A known result from statistical mechanics is the following fluctuation-dissipation relation:
\begin{equation}
\frac{\partial^2S}{\partial E^2} = – \frac{1}{C_v T^2} \tag{1}
\end{equation}
where $C_v$ is the heat capacity of the system.
This equation looks to me a bit odd, since $S$ is additive and $C_v$ is also supposed to be additive in some generalized sense (for instance, through Kopp's law).
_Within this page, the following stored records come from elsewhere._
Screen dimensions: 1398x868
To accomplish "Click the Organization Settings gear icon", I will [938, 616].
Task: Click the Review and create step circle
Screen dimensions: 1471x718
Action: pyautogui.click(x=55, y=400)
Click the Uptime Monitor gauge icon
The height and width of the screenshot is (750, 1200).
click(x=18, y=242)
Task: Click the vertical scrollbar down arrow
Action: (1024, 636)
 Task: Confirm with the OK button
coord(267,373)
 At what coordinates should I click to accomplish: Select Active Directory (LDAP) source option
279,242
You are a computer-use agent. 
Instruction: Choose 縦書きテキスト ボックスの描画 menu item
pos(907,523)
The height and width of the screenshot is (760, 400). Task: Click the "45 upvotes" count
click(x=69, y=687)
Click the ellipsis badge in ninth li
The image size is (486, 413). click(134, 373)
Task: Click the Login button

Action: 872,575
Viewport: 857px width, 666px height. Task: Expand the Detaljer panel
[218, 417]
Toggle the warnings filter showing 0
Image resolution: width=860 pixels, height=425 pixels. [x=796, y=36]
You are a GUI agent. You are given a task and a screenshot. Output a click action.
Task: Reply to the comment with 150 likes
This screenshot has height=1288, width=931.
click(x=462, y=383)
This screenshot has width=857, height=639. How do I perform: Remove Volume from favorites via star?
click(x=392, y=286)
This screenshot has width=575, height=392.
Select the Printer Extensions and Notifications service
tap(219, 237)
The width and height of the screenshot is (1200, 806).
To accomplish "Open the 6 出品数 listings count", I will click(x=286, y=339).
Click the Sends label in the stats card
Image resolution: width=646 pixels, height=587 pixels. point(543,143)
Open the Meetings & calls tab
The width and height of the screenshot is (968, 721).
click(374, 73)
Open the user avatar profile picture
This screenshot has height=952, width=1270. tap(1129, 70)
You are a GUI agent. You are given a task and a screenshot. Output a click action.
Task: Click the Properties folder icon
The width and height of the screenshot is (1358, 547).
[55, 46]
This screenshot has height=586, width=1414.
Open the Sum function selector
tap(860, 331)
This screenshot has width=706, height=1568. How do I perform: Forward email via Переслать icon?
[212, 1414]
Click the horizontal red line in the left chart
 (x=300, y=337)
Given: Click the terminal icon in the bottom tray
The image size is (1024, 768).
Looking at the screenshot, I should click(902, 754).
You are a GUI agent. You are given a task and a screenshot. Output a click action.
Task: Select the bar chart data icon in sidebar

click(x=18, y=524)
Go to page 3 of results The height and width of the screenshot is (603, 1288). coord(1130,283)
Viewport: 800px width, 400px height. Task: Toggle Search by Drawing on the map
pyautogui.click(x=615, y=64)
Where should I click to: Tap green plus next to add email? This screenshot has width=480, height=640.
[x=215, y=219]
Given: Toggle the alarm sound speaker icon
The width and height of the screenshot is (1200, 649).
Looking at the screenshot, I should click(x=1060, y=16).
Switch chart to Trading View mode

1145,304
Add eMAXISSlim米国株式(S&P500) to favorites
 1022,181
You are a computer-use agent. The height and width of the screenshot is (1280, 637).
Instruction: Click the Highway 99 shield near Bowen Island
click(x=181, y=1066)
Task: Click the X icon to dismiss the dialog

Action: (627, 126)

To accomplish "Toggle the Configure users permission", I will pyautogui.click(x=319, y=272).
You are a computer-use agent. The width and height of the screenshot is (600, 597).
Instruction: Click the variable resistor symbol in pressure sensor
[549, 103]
This behaviour is made explicit, for instance, in exercise 3.8 of "Entropy, Order Parameters and Complexity" from J. P. Sethna, where the final result to be shown is that, if there are two subsystems (1) and (2), then:
\begin{equation}
\frac{1}{C_v^{(1)}}+\frac{1}{C_v^{(2)}}=-T^2\Big{(}\frac{\partial^2S_1}{\partial E_1^2}+\frac{\partial^2S_2}{\partial E_2^2}\Big{)} \tag{2}
\end{equation}
Here the additivity of the entropy is clear, but the rule for summing the heat capacities of the two subsystems seems to be in contrast with Kopp's law. Also, supposing the two subsystems are not (or very weakly) interacting, so that $E_{tot} = E_1 + E_2$, and recalling the definition:
\begin{equation}
C_v^{(i)} = \frac{\partial E_i}{\partial T} \tag{3}
\end{equation}
one would really expect that:
\begin{equation}
C_v^{(tot)}=C_v^{(1)}+C_v^{(2)} \tag{4}
\end{equation}
while equation (2) combined with the additivity of the entropy looks to suggest that:
\begin{equation}
\frac{1}{C_v^{(tot)}}=\frac{1}{C_v^{(1)}}+\frac{1}{C_v^{(2)}} \tag{5}
\end{equation}
I'm really confused by this, so I'm looking for an explanation of this full intrigue, i.e. why is eq. (4) wrong (if so) and what is going on in eq. (2).
Best Answer
As already stated in the comments your equations (2) and (4) hold. But the conclusion (5) is wrong, because it assumes that $\partial_E$ is interchangeable with $\partial_{E_1}$ and $\partial_{E_2}$
The entropy of the total system, is of course the sum of entropy of the individual systems. However, by specifying the energy of the total system, $E_1$ and $E_2$ are not given a priori (a priori all energies $E_1$ and $E_2$ such that $E_1 + E_2 = E$ are permissible).
Now for the fluctuation-dissipation theorem to hold for the combined system, the resulting combined system must be in equilibrium. This is only the case if the temperature of the two systems was the same before bringing them into weak energetic contact (also note, that otherwise it does not make sense to talk of the heat capacity of the resulting system, as it would not have a defined temperature).
This constraint means, that the following relation must hold: $\frac{\partial S_1}{\partial E_1} = \frac{\partial S_2}{\partial E_2}$ (which is just equating the inverse temperatures of the individual systems).
Now the total entropy can be written as $$ S(E) = S_1\big(E_1(E)\big) + S_2\big(E_2(E)\big) = S_1\big(E_1(E)\big) + S_2\big(E-E_1(E)\big) $$ Where $E_1$ and $E_2$ are functions of $E$ (that can be determined from the equilibrium condition and the constraint $E = E_1 + E_2$).
That means that $$ \partial_E S(E) = (\partial_E E_1) \partial_{E_1} S_1 + (\partial_E E_2) \partial_{E_2} S_2. $$
This first derivative has a lucid structure, due to the constraint $E = E_1 + E_2$ we know that $$ \partial_E E_1 + \partial_E E_2 = 1 $$ So we get that for the two systems in equilibrium at temperature $T$ the temperature of the total system is also $T$.
The second derivative then gives $$ - \frac{1}{C_V T^2} = \partial_E^2 S(E) = (\partial_E^2 E_1) \partial_{E_1} S_1 + (\partial_E E_1)(\partial_E E_1) \partial_{E_1} S_1 + (\partial_E^2 E_2) \partial_{E_2} S_2 + (\partial_E E_2)(\partial_E E_2) \partial_{E_2} S_2$$
Which is clearly not the same as $\partial_{E_1}^2 S_1 + \partial_{E_2}^2 S_2 $. I am not sure whether you can somehow get the additivity result from this (you probably can - but I don't see a clear way ahead).
Another view that you can take is that your systems are prepared in a microcanonical ensemble. Then combining them means, that the energy $E$ of the combined ensemble can be distributed in an arbitrary fashion between the parts, such that $E_1 + E_2 = E$.
The entropy of the single systems is the logarithm of the degeneracy $\nu(E_i)$ of the energy eigenstate at $E_i$. Here you see even more clearly, why $\partial_{E} S(E_1)$ is not easily expressed.